Imagine A World with Multiple Internets - sdevani
https://medium.com/@shehzand/imagine-a-world-with-multiple-internets-70990abd4f69

======
bediger4000
This was roughly the situation circa 1990. There was a TCP/IP based NSFNet,
VMS-based HEPNet/Spacenet and whatever DEC ran internally, a UUCP-based
Usenet, Telenet, FIDO and probably some others I'm not remembering, not to
mention various proprietary "walled gardens" like Compu$erve, Delphi, GEnie...

It was actually kind of interesting, for someone who wasn't stuck in a "my
subculture is BEST!" viewpoint. Innovations arose in a small population, and
spread based on merit. Really niche populations (OS-9 on a Color Computer III,
anyone?) could live in peace, and not be swamped by advertising and a mass
market that demanded _everyone_ be part of that mass market. You could laugh
at the hicks stuck in DELPHI, or worse yet, GEnie.

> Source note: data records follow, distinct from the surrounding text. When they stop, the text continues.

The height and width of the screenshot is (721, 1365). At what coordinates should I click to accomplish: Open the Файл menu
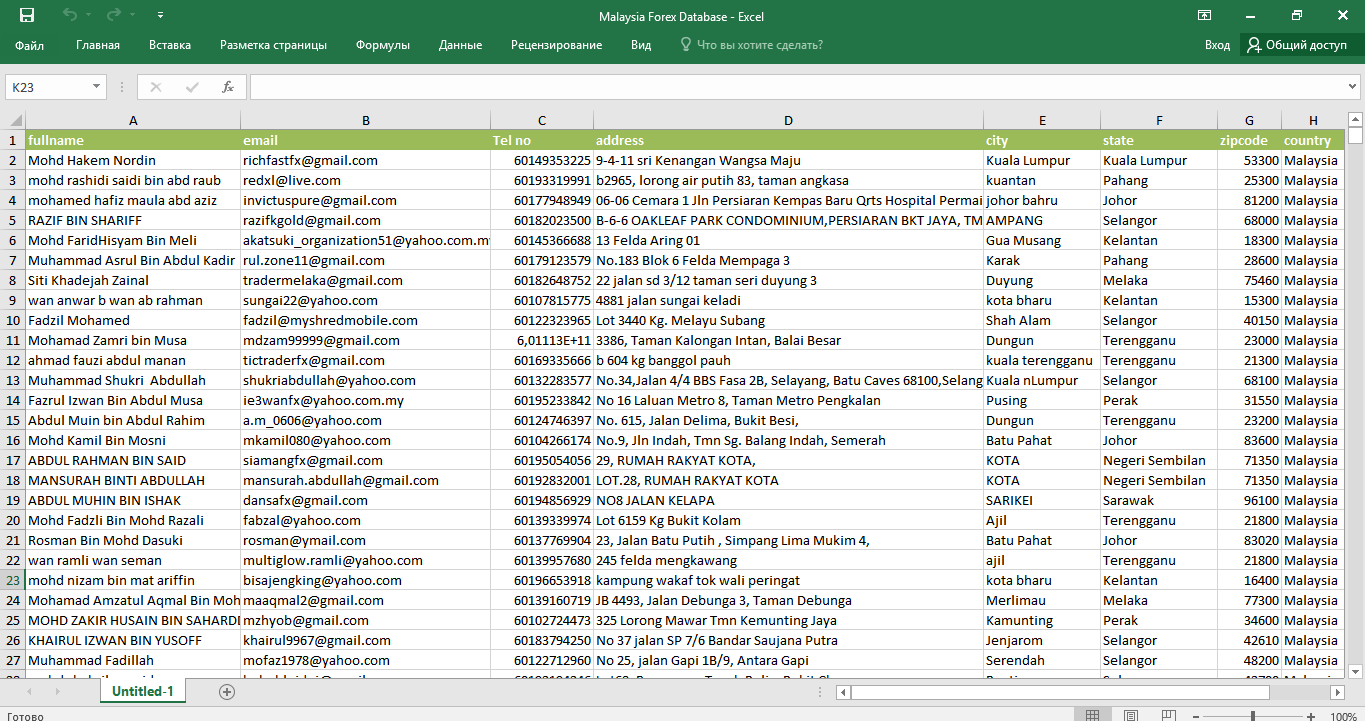tap(30, 45)
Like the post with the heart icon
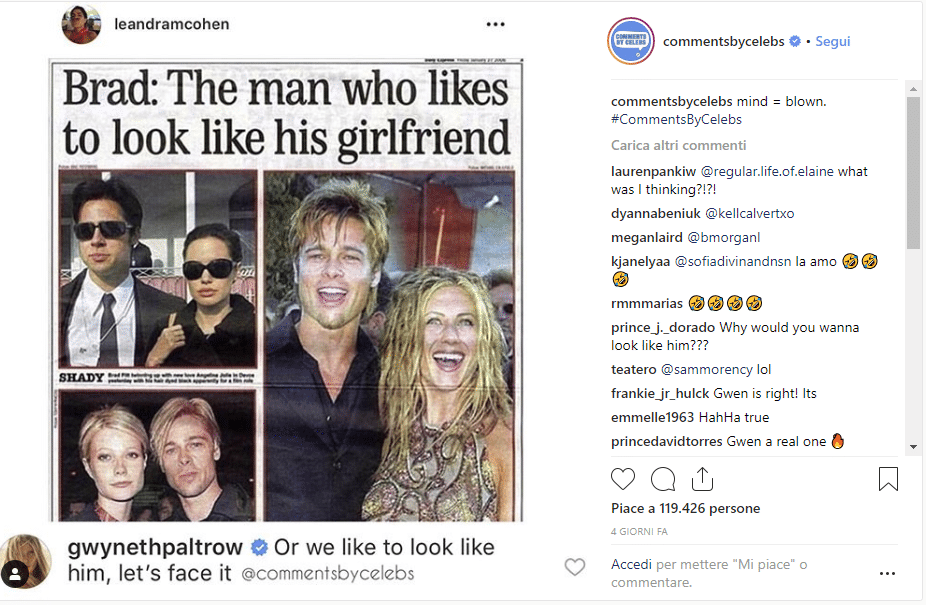Image resolution: width=926 pixels, height=605 pixels. coord(623,479)
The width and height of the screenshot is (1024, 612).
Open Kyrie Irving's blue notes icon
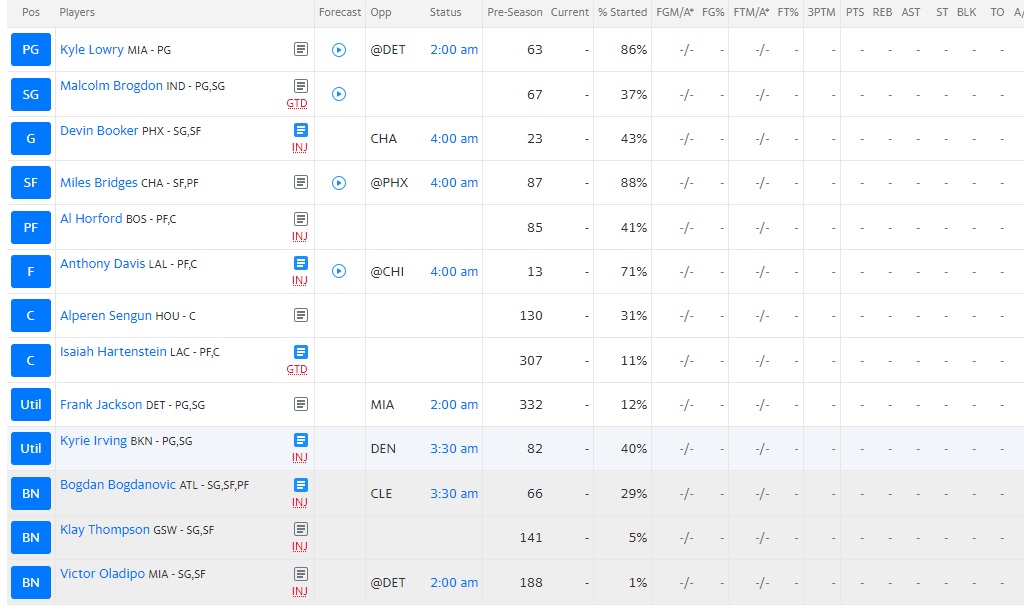[300, 440]
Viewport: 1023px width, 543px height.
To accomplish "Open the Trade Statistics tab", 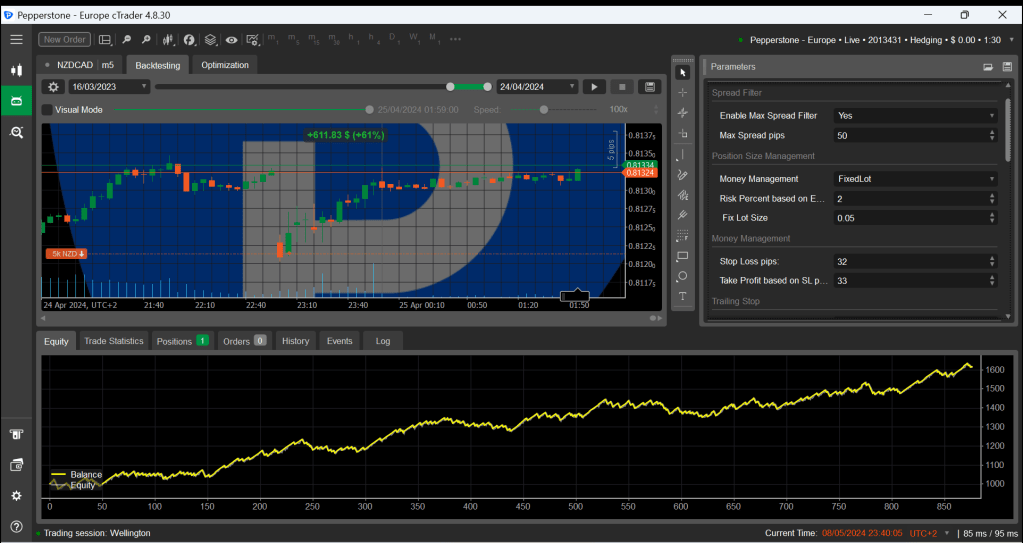I will pos(113,341).
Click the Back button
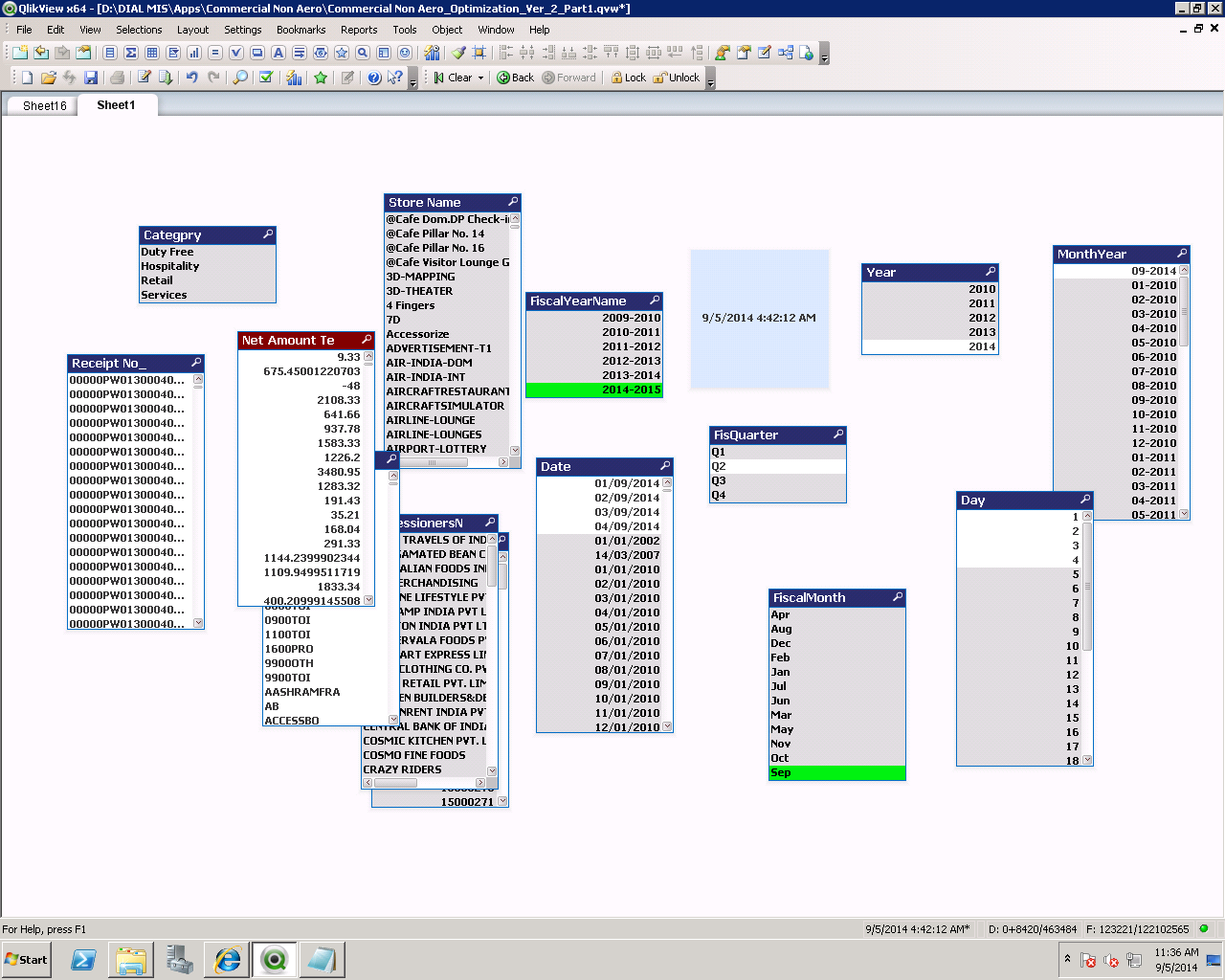 (x=515, y=78)
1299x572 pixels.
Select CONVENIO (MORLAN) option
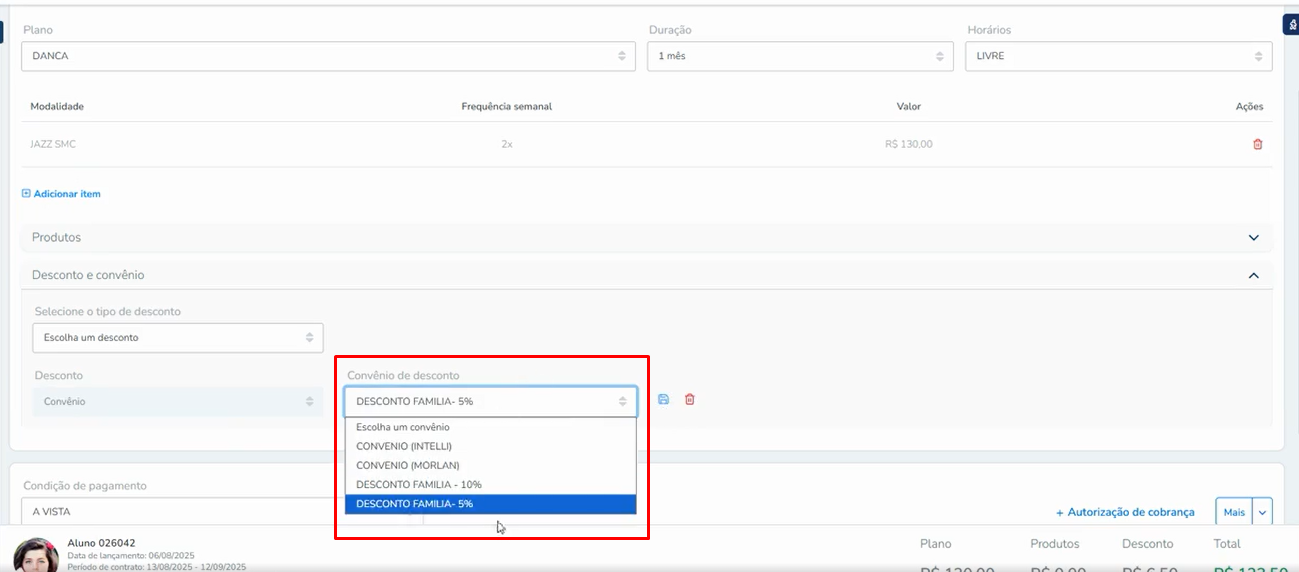407,465
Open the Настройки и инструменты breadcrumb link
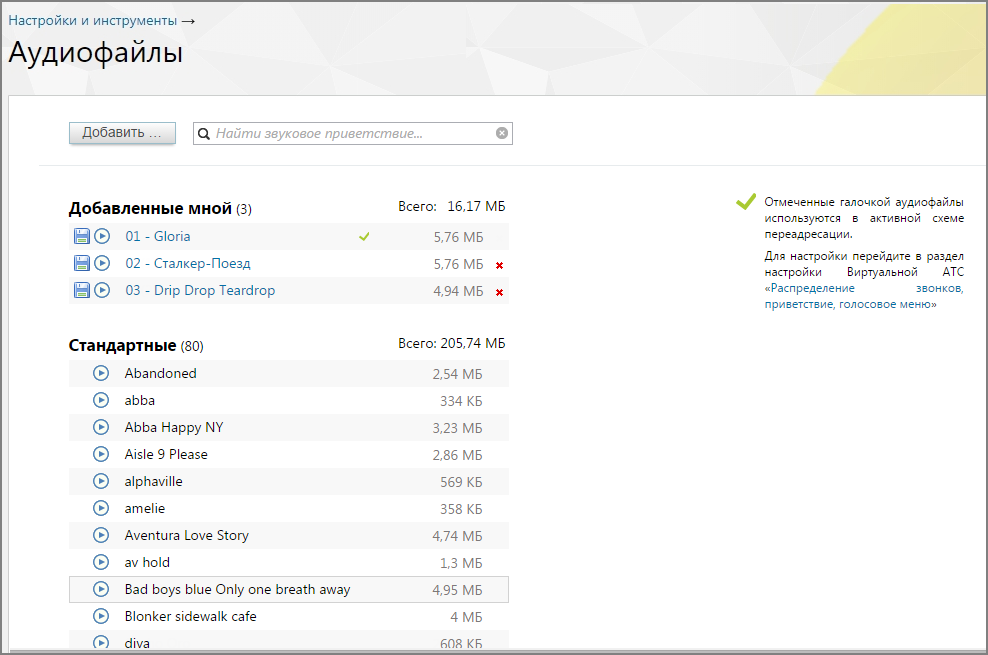The image size is (988, 655). [x=93, y=20]
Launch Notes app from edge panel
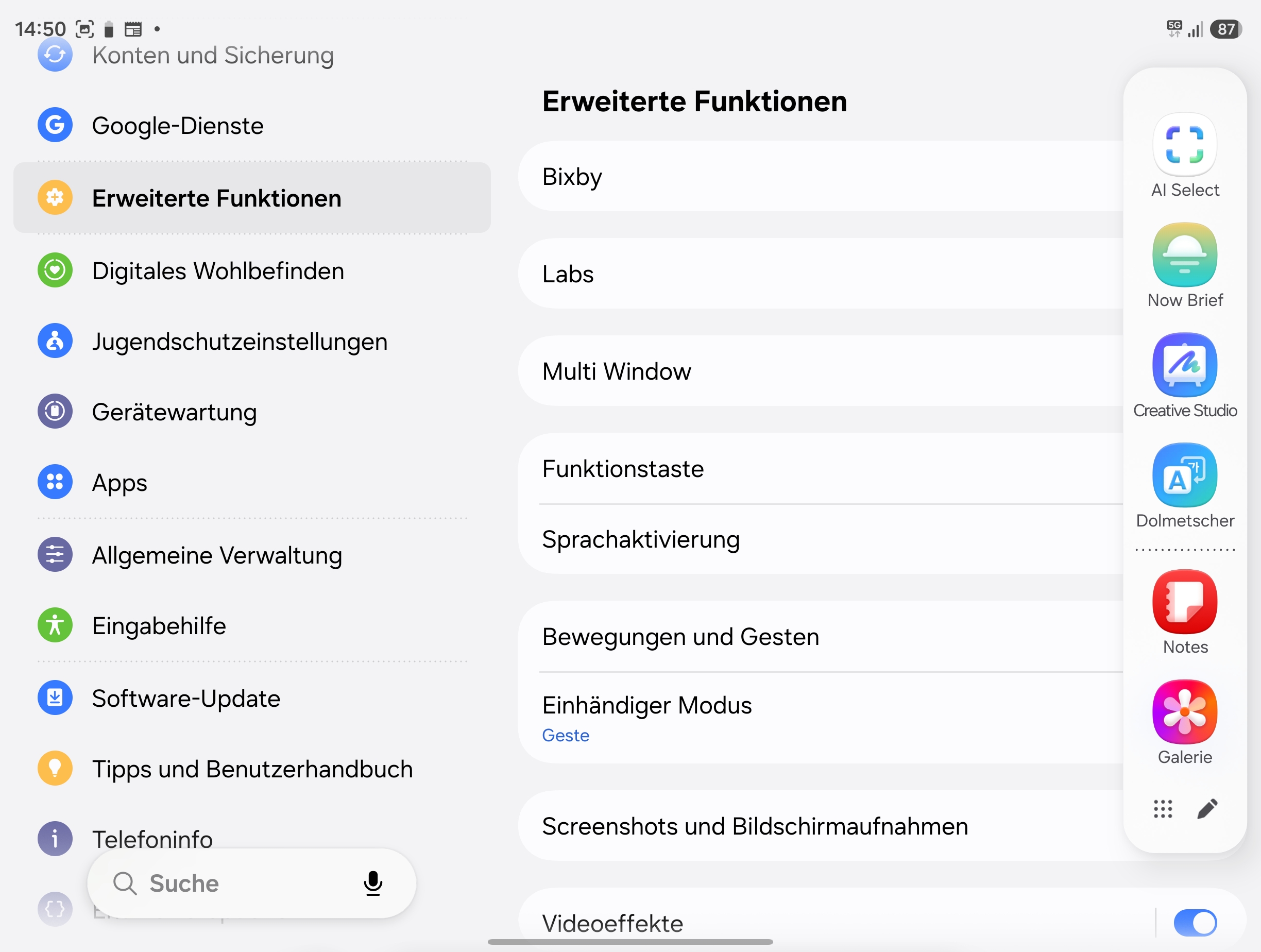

The reasons the author of this article gives for favoring a single market
(because that's what he really means) is "it's good for business, especially
Big Business". Should I, as a consumer, just nod my head and say "Yes, Yes!"?
A lot of generally accepted "good things" don't work from my point of view.
Internationalization? I'm a native English speaker, exclusive ASCII works fine
for me, why do I have to pay the performance penalty so that MSFT can sell bi-
directional capability half a world away?